## WHAT YOU WILL DO
The required result is every line of the records that includes "search".

## GIVEN INFORMATION

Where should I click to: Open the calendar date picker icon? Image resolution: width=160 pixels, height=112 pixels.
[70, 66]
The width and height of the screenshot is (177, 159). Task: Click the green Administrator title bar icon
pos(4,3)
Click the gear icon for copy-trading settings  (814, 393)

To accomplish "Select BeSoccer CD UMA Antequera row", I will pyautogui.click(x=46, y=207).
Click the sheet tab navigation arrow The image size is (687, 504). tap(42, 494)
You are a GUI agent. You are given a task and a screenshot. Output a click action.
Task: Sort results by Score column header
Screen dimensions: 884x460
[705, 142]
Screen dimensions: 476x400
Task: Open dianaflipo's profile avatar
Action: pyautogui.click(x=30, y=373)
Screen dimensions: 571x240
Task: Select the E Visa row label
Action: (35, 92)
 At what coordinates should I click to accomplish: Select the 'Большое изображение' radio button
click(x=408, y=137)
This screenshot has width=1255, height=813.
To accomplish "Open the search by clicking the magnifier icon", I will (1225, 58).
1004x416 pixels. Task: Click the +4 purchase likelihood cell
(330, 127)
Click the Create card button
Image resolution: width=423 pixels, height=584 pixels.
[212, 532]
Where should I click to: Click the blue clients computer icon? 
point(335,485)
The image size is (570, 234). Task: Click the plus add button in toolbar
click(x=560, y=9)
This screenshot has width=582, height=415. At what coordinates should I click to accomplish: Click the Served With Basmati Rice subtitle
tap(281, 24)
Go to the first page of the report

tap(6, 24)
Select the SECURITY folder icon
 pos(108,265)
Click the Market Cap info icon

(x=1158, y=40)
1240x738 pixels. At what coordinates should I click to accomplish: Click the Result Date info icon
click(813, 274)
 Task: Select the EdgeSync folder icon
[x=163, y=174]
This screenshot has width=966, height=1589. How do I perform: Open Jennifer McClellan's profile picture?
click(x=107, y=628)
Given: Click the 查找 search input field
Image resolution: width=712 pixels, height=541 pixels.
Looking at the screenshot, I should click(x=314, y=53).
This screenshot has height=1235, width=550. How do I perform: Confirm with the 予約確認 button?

## SOLUTION FOR THIS TASK
To accomplish "Open the search by clicking the magnifier icon", I will (1225, 58).
Given: Click the 查找 search input field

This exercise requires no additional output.